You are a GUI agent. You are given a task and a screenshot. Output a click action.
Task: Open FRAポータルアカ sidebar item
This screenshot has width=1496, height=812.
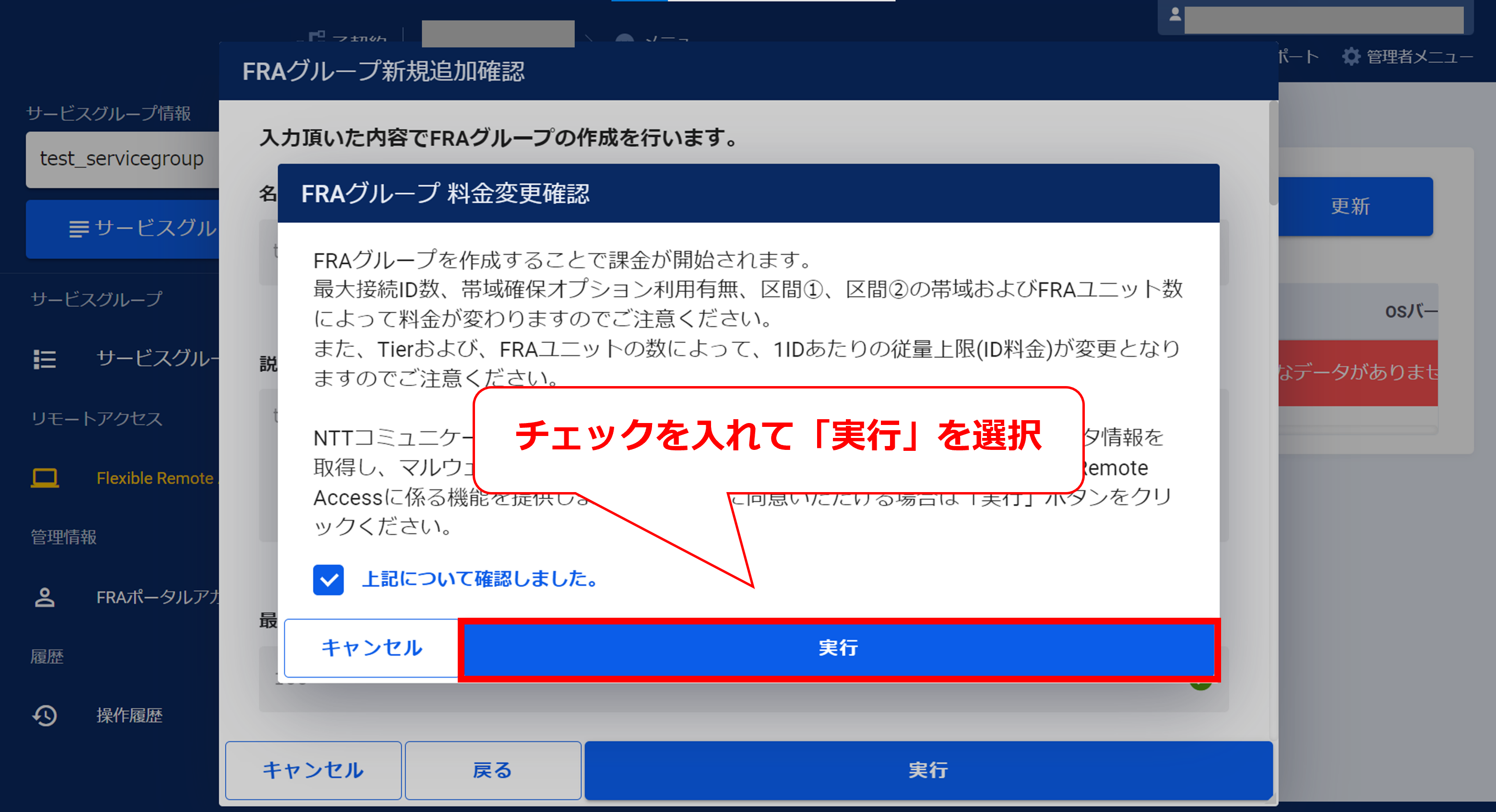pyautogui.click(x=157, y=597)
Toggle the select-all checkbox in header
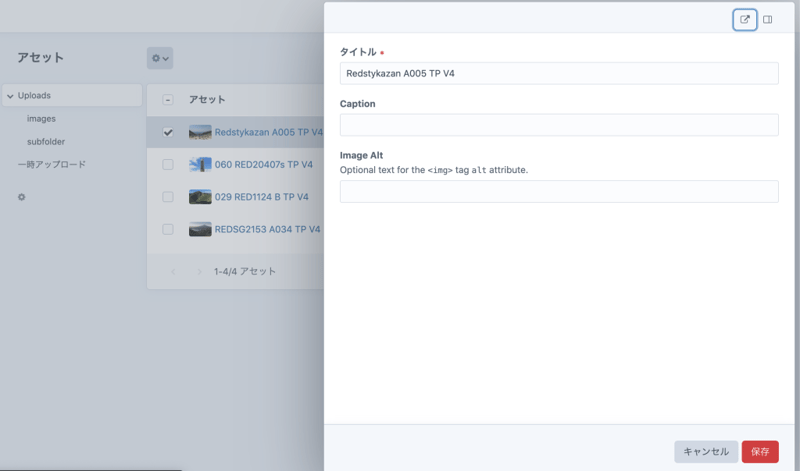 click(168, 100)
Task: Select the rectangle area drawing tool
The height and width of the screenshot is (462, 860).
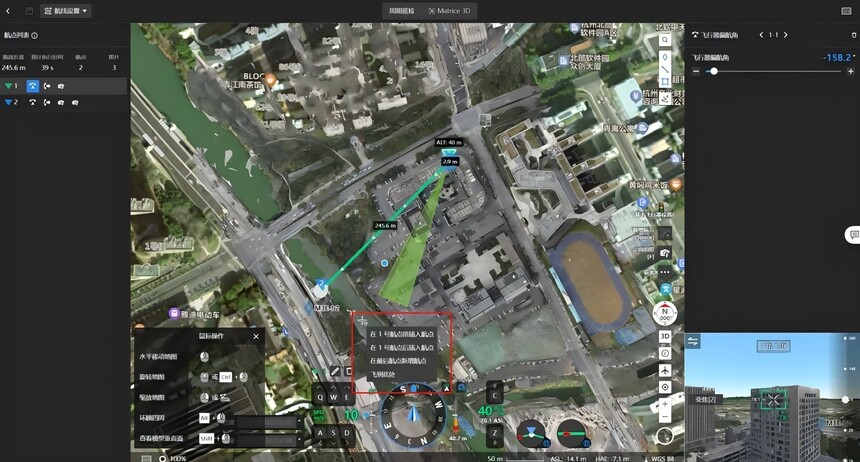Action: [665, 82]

++++++++++

**WHAT THE EXERCISE ASKS**: Change every "screenshot" in the lines above to "screen image" and keep everything else the same. Leave the pictures out of your answer.

**SOLVED EXERCISE**:
You are a GUI agent. You are given a task and a screen image. Output a click action.
Task: Open FRAポータルアカ sidebar item
This screen image has width=1496, height=812.
pyautogui.click(x=157, y=597)
Toggle the select-all checkbox in header
 click(168, 100)
Task: Select the rectangle area drawing tool
The height and width of the screen image is (462, 860).
Action: [665, 82]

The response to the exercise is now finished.